אָמַר רַב אָשֵׁי: שְׁתֵּי תַּקָּנוֹת הֲוַאי, דְּאוֹרָיְיתָא – בָּהּ מוֹעֲלִין, בְּאֶפְרָהּ אֵין מוֹעֲלִין. כֵּיוָן דַּחֲזוֹ דְּקָא מְזַלְזְלִי בַּהּ, וְקָא עָבְדִי מִינֵּיהּ לְמַכָּתָן – גְּזַרוּ בֵּיהּ מְעִילָה.
Rav Ashi dit en réponse : En réalité, cette halakha relève de la loi de la Torah, mais deux ordonnances ont été promulguées à ce sujet. Selon la loi de la Torah, si quelqu’un tire profit d’elle, de l’animal lui-même, il est passible de mauvaise utilisation d’un bien consacré, mais s’il tire profit de ses cendres, il n’est pas passible de mauvaise utilisation d’un bien consacré.
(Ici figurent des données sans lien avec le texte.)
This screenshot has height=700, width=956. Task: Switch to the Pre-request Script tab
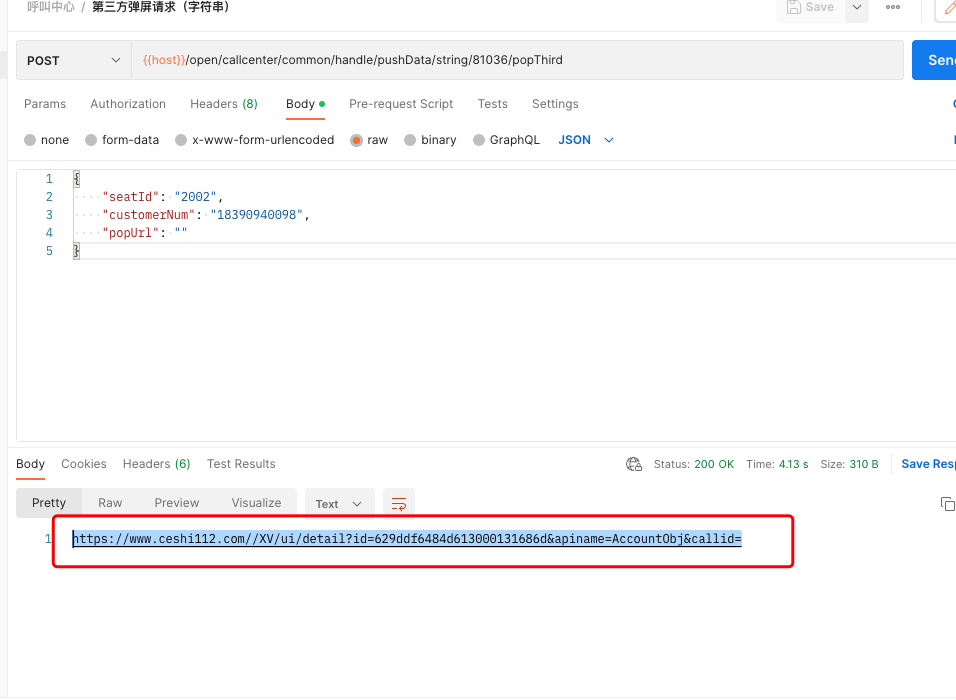coord(401,104)
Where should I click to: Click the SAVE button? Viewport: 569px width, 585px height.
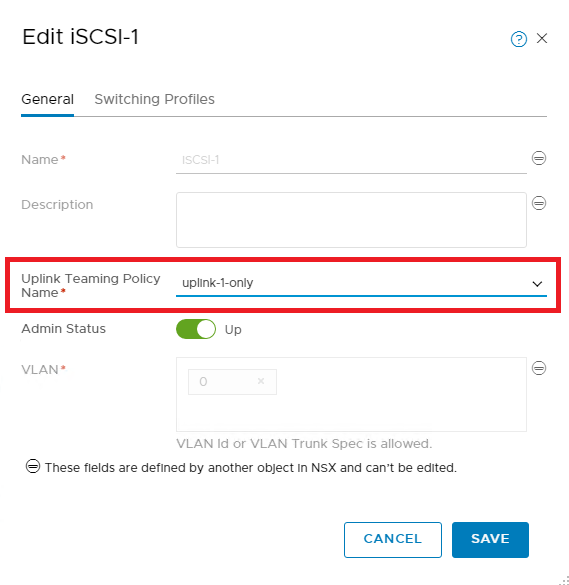(x=490, y=540)
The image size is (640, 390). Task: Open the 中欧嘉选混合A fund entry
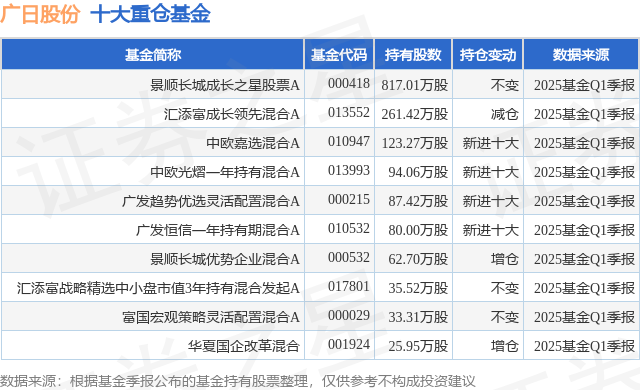(253, 143)
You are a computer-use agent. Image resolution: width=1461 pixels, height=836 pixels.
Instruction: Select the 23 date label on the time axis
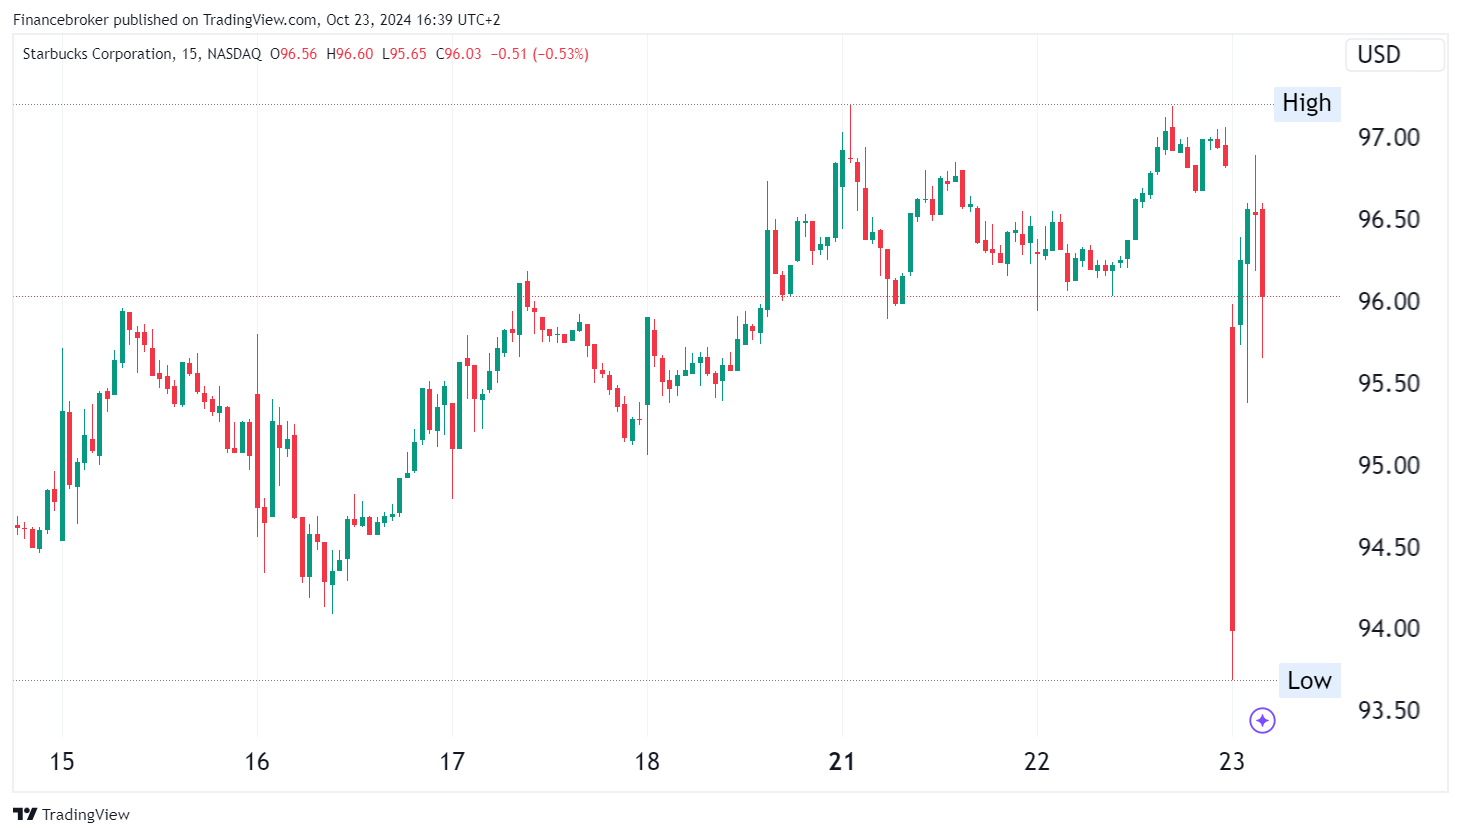1232,761
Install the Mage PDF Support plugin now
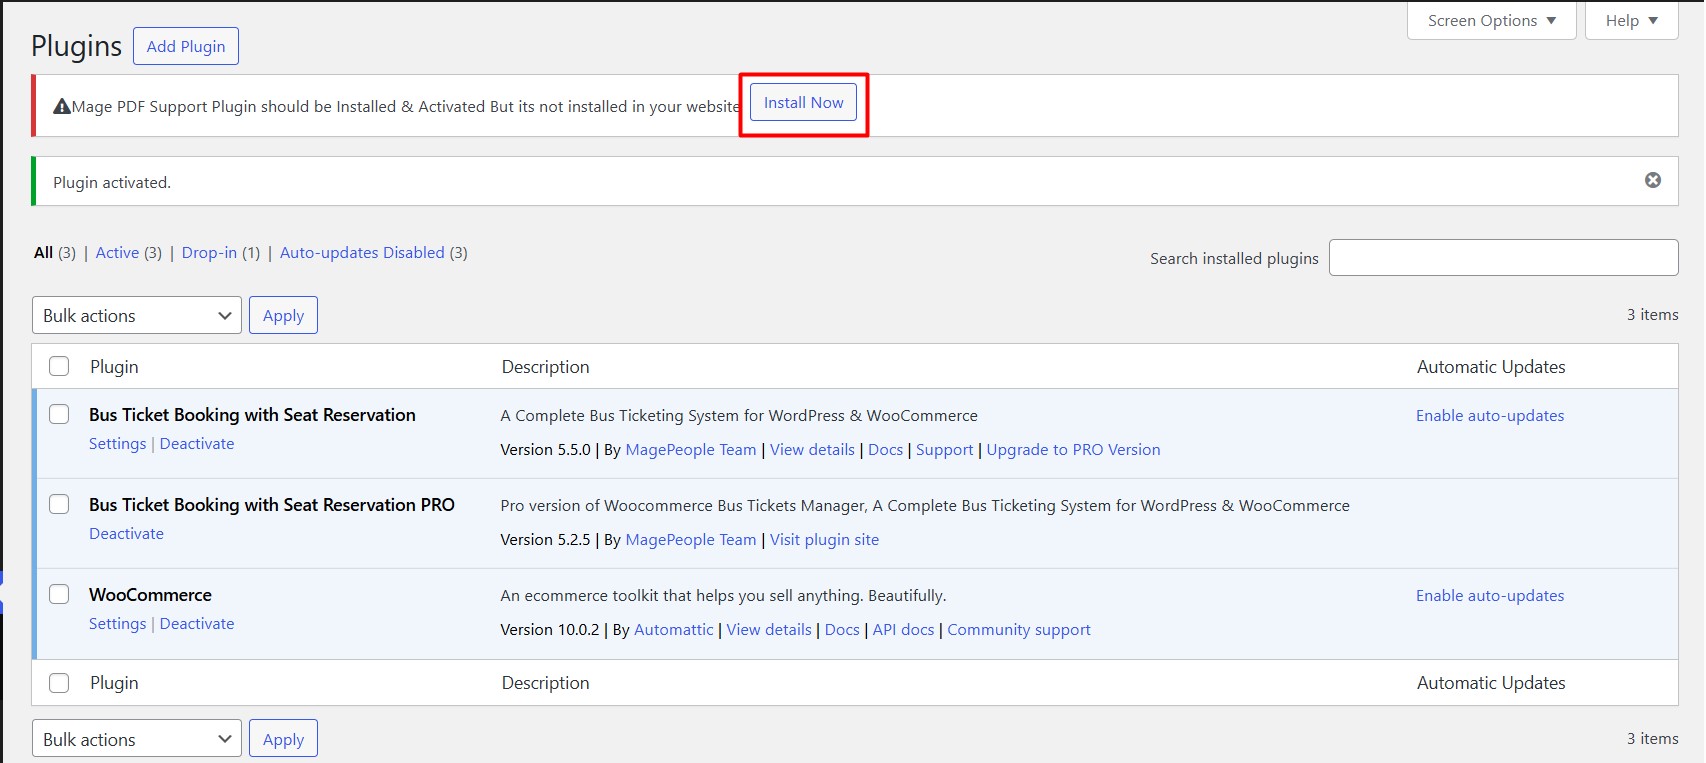 coord(803,103)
Une fois que les Sages virent que les gens traitaient les cendres de la génisse avec irrespect, et en faisaient des onguents pour leurs blessures, ils décrétèrent qu’elle est soumise aux halakhot de mauvaise utilisation d’un bien consacré et qu’il est interdit d’en tirer profit.
כֵּיוָן דַּחֲזוֹ דְּקָא פָּרְשִׁי מִסְּפֵק הַזָּאוֹת, אוֹקְמוּהָ אַדְּאוֹרָיְיתָא.
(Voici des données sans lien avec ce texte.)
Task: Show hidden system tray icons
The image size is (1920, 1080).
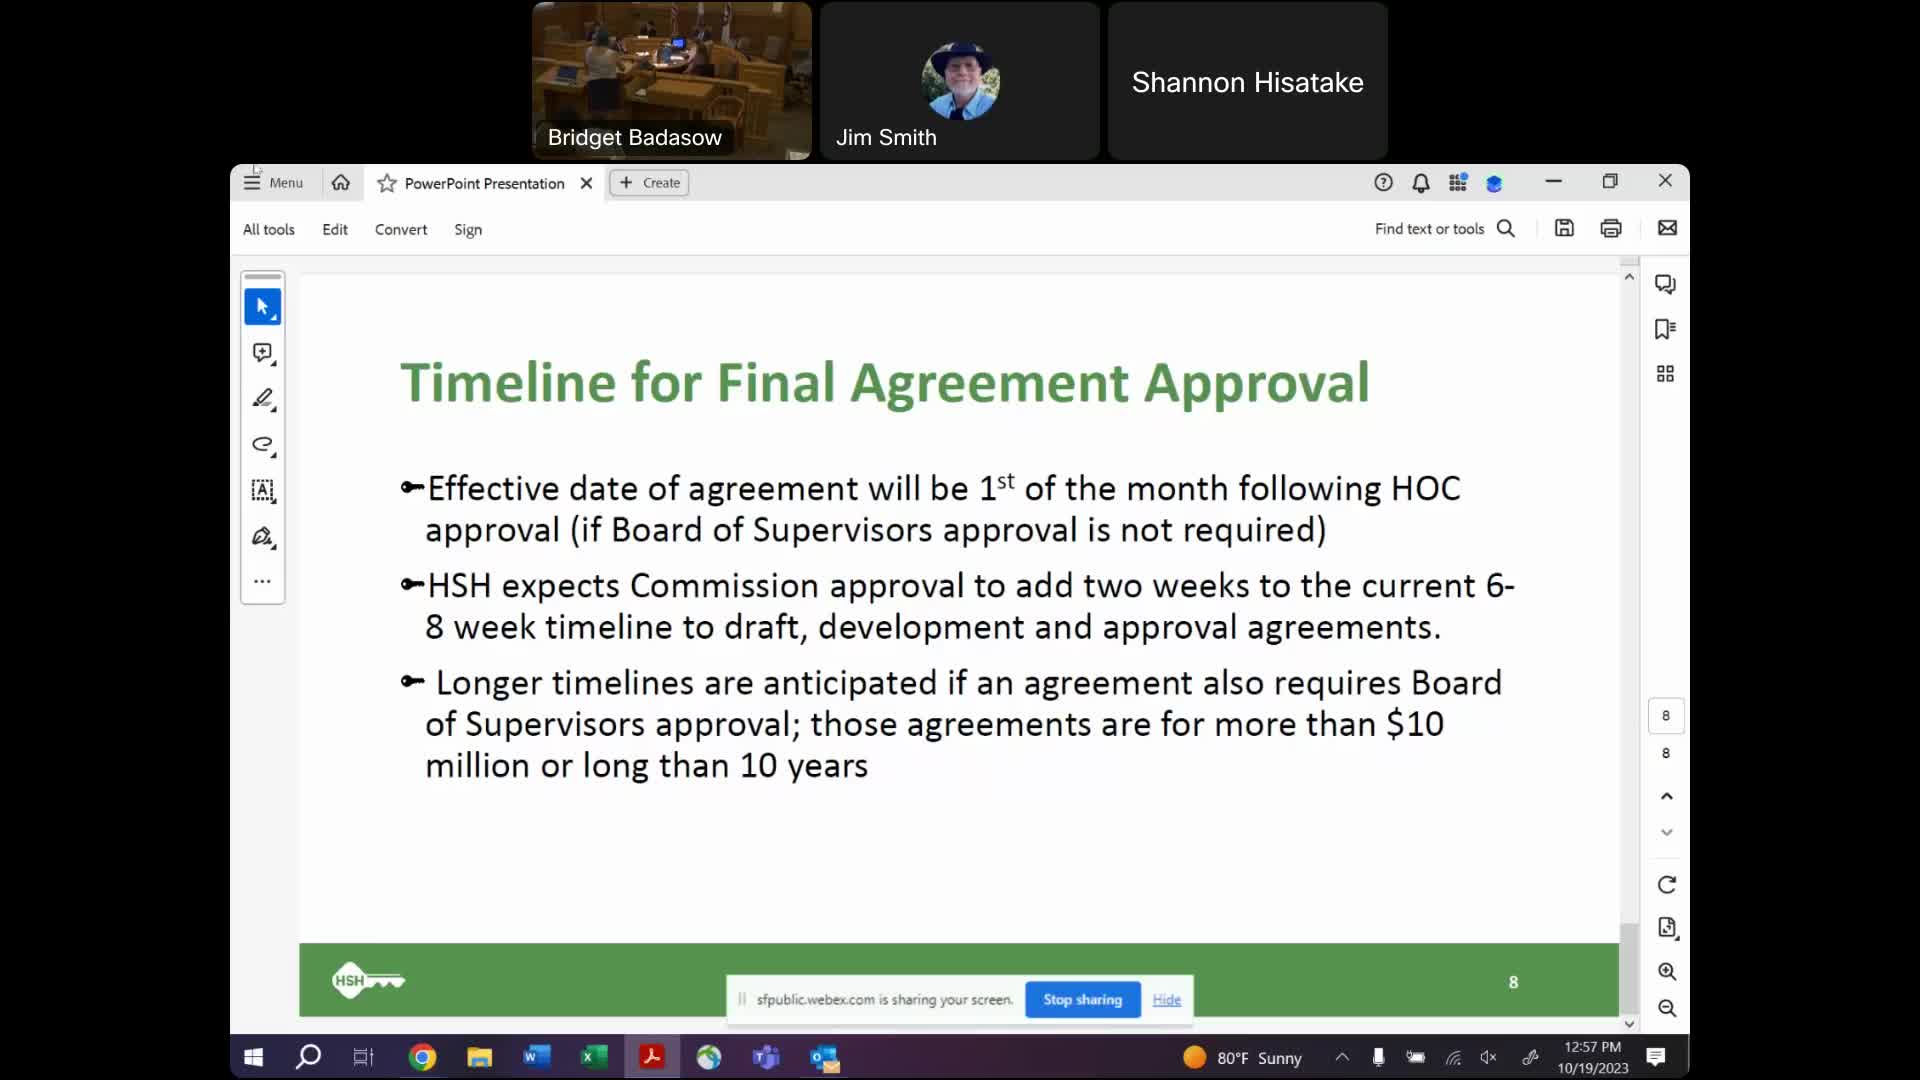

Une fois qu'ils virent cela, qu'à la suite de ce décret les gens s'abstenaient de en faire l'aspersion dans les cas où il y avait incertitude quant à savoir si une personne était impure et nécessitait l'aspersion, ils révoquèrent le décret et l'établirent conformément à la halakha telle qu'elle est selon la loi de la Torah, à savoir qu'on n'est pas passible pour l'usage impropre des cendres d'une génisse rousse.
תָּנוּ רַבָּנַן: פַּר הֶעְלֵם דָּבָר שֶׁל צִיבּוּר וּשְׂעִירֵי עֲבוֹדָה זָרָה – בַּתְּחִילָּה מַגְבִּין לָהֶן, דִּבְרֵי רַבִּי יְהוּדָה. רַבִּי שִׁמְעוֹן אוֹמֵר: מִתְּרוּמַת הַלִּשְׁכָּה הֵן בָּאִין.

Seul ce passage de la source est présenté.